====== Data for the task

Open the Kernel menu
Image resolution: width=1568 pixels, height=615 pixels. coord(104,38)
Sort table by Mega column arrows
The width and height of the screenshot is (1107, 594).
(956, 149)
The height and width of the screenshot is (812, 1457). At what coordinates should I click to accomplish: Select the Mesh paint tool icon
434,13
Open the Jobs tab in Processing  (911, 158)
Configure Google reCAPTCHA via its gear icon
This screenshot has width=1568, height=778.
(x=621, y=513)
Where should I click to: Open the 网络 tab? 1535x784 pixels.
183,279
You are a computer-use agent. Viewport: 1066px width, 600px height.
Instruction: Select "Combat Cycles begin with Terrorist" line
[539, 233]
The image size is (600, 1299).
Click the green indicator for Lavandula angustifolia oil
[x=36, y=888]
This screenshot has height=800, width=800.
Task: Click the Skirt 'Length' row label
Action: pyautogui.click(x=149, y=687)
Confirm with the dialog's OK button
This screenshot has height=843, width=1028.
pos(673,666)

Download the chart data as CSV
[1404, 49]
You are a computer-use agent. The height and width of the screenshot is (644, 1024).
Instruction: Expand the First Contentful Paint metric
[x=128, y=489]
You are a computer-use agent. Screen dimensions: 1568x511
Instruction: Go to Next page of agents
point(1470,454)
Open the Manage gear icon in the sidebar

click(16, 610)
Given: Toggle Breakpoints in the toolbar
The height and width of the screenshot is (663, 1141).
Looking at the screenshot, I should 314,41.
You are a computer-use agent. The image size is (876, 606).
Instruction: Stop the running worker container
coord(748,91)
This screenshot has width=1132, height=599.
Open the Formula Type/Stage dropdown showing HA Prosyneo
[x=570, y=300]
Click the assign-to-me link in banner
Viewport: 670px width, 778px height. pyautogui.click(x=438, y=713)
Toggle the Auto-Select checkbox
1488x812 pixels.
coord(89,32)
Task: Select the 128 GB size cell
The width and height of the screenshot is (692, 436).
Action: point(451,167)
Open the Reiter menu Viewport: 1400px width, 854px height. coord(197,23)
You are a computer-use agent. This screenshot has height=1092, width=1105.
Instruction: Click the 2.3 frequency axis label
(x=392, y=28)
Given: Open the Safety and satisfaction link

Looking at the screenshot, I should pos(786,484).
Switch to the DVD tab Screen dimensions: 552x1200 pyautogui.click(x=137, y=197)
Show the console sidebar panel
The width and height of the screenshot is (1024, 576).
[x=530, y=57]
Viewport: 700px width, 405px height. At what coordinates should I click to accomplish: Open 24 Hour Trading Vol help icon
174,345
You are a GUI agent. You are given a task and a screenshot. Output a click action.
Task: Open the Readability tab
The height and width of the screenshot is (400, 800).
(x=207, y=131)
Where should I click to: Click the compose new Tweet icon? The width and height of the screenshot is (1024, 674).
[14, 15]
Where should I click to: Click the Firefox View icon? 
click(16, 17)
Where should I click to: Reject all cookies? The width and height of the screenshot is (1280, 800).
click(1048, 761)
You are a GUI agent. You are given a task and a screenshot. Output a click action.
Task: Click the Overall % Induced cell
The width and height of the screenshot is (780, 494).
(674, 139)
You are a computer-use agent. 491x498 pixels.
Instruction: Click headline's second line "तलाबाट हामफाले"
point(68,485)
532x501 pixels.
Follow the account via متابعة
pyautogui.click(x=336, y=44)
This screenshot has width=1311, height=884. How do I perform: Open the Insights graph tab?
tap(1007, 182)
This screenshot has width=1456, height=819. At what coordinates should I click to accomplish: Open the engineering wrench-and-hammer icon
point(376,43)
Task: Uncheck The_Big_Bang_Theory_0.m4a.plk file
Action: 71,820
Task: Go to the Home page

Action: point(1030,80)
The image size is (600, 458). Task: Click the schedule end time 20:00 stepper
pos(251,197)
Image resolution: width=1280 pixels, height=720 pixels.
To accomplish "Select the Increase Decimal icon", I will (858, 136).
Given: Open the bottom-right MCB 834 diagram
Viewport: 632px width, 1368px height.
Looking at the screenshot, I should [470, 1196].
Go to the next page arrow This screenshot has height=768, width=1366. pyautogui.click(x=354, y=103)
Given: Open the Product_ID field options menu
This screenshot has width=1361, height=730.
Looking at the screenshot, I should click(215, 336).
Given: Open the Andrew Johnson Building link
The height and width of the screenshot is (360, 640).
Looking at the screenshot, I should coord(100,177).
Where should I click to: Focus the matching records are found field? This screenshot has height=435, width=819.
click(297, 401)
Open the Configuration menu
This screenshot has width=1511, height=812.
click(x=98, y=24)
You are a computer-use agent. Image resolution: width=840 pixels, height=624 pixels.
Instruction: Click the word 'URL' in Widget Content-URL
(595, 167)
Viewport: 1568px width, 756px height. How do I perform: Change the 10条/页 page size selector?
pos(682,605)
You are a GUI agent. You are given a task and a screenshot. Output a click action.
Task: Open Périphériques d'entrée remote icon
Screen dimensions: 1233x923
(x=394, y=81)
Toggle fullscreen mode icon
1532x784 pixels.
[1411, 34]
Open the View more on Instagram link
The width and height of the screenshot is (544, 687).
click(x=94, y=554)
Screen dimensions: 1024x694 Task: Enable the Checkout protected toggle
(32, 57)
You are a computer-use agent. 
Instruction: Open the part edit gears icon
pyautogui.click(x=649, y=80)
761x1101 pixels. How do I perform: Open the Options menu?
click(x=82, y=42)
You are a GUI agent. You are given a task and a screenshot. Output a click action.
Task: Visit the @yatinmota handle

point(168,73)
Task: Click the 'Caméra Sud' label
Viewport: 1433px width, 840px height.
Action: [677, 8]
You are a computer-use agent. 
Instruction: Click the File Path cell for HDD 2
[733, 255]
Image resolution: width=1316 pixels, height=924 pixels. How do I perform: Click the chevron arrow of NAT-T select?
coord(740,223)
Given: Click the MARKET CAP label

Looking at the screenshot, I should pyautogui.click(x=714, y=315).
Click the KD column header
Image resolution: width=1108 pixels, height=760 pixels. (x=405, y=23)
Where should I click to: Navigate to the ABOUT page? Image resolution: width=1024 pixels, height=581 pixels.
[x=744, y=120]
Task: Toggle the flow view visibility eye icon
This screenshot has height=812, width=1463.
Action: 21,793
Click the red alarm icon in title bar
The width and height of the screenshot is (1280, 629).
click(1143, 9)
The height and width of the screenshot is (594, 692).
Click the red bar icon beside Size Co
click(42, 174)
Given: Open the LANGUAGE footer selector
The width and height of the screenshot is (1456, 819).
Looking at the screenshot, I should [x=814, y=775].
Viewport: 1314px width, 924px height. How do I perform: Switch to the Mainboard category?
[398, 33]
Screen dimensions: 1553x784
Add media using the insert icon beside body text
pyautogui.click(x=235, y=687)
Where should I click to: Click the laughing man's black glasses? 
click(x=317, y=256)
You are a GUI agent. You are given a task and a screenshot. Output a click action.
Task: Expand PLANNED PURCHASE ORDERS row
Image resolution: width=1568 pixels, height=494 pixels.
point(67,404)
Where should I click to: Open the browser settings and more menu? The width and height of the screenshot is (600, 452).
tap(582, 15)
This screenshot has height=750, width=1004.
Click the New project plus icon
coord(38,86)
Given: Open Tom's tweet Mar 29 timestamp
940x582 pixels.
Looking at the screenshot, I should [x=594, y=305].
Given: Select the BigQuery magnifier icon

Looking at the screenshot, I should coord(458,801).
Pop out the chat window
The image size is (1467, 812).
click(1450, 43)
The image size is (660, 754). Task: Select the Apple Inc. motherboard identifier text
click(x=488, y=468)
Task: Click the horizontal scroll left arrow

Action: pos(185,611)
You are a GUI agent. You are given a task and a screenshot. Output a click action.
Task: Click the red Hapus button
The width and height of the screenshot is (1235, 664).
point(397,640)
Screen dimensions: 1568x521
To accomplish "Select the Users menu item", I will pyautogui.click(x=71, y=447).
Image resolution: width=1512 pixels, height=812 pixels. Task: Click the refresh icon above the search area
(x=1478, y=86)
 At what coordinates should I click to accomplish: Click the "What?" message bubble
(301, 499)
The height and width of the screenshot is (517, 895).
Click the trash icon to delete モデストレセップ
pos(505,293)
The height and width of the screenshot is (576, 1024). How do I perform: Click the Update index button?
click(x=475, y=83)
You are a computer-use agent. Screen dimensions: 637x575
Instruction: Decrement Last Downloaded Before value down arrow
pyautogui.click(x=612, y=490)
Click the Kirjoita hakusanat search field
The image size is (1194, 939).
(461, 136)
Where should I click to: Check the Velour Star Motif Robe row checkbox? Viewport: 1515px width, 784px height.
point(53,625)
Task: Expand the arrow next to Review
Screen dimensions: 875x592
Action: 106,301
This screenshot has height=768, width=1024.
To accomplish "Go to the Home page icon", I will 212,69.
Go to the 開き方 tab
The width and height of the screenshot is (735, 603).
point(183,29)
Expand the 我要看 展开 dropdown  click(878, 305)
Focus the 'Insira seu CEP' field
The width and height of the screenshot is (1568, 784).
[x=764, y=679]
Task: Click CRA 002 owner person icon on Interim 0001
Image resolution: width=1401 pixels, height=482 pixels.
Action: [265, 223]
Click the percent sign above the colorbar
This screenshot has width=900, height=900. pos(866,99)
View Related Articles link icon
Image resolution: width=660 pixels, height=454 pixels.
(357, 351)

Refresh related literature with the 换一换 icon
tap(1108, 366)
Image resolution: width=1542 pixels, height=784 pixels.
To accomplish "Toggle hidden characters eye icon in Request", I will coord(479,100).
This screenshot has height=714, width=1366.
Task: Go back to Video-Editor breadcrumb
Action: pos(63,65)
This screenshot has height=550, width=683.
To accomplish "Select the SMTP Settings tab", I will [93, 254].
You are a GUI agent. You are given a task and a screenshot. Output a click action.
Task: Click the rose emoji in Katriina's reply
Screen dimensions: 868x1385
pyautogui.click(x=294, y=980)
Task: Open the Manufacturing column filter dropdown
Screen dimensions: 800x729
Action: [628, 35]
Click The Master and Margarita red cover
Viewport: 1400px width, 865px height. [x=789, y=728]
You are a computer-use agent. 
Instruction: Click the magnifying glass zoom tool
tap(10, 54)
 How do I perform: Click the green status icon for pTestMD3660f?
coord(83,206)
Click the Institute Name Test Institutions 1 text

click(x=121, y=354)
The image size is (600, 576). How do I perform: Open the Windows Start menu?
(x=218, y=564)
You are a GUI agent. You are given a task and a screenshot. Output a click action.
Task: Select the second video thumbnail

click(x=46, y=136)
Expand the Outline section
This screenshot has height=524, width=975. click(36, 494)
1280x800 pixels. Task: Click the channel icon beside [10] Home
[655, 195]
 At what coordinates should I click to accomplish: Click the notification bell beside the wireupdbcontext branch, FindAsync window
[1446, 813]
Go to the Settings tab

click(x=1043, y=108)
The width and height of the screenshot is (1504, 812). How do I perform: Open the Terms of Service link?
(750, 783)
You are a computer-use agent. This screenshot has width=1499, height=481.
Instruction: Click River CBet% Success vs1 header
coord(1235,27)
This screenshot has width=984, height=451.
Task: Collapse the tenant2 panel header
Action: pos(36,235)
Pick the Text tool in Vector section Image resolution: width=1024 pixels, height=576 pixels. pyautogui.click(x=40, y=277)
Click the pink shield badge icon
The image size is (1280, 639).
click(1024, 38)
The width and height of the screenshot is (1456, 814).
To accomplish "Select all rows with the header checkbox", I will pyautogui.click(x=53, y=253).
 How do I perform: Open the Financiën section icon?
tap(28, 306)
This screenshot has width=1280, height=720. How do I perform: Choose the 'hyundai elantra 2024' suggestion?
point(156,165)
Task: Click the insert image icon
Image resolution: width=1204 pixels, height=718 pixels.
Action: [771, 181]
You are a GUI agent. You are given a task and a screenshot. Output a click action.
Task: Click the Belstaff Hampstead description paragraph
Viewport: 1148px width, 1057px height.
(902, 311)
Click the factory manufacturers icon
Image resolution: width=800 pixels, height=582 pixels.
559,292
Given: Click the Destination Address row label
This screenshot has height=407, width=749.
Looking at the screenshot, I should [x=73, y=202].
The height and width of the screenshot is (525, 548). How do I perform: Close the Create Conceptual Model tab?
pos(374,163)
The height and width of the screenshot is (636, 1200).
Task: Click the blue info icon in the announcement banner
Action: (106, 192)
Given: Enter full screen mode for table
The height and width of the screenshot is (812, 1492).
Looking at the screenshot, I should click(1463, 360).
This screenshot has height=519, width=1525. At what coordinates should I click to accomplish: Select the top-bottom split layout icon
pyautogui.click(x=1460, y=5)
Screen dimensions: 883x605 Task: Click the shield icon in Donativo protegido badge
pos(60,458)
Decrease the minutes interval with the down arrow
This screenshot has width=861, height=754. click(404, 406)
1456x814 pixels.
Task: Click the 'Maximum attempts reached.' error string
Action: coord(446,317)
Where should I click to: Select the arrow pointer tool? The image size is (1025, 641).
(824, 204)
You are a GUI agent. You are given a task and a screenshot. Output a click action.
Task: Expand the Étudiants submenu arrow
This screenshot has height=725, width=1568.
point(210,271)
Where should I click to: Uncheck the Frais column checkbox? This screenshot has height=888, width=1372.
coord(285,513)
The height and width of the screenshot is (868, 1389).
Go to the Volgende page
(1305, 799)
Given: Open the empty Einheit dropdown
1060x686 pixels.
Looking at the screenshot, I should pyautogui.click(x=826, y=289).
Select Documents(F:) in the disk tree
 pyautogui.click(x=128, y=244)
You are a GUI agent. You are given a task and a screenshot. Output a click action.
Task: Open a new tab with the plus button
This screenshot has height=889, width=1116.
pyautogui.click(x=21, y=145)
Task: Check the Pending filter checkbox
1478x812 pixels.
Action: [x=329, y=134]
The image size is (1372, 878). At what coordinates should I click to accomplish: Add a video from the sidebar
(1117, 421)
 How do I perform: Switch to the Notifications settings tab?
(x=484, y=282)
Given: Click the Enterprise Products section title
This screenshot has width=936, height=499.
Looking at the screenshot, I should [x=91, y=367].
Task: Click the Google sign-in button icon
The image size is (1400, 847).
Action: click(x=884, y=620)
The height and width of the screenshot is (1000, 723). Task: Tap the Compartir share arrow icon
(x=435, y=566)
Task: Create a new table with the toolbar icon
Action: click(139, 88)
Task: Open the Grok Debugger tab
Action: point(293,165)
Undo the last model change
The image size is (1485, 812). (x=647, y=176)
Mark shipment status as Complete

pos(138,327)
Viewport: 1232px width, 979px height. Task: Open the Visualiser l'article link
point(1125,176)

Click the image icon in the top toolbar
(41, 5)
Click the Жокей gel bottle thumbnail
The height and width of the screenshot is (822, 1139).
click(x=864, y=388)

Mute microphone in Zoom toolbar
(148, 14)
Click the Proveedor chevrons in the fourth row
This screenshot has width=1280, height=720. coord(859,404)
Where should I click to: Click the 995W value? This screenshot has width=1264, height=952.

============

In the listing, from the line with "Go to the Settings tab" up to and including the line with "click(1024, 38)", switch "pink" to "blue". Write out only those lines, leaving everything else in them unchanged.

Go to the Settings tab

click(x=1043, y=108)
The width and height of the screenshot is (1504, 812). How do I perform: Open the Terms of Service link?
(750, 783)
You are a computer-use agent. This screenshot has width=1499, height=481.
Instruction: Click River CBet% Success vs1 header
coord(1235,27)
This screenshot has width=984, height=451.
Task: Collapse the tenant2 panel header
Action: pos(36,235)
Pick the Text tool in Vector section Image resolution: width=1024 pixels, height=576 pixels. pyautogui.click(x=40, y=277)
Click the blue shield badge icon
The image size is (1280, 639).
click(1024, 38)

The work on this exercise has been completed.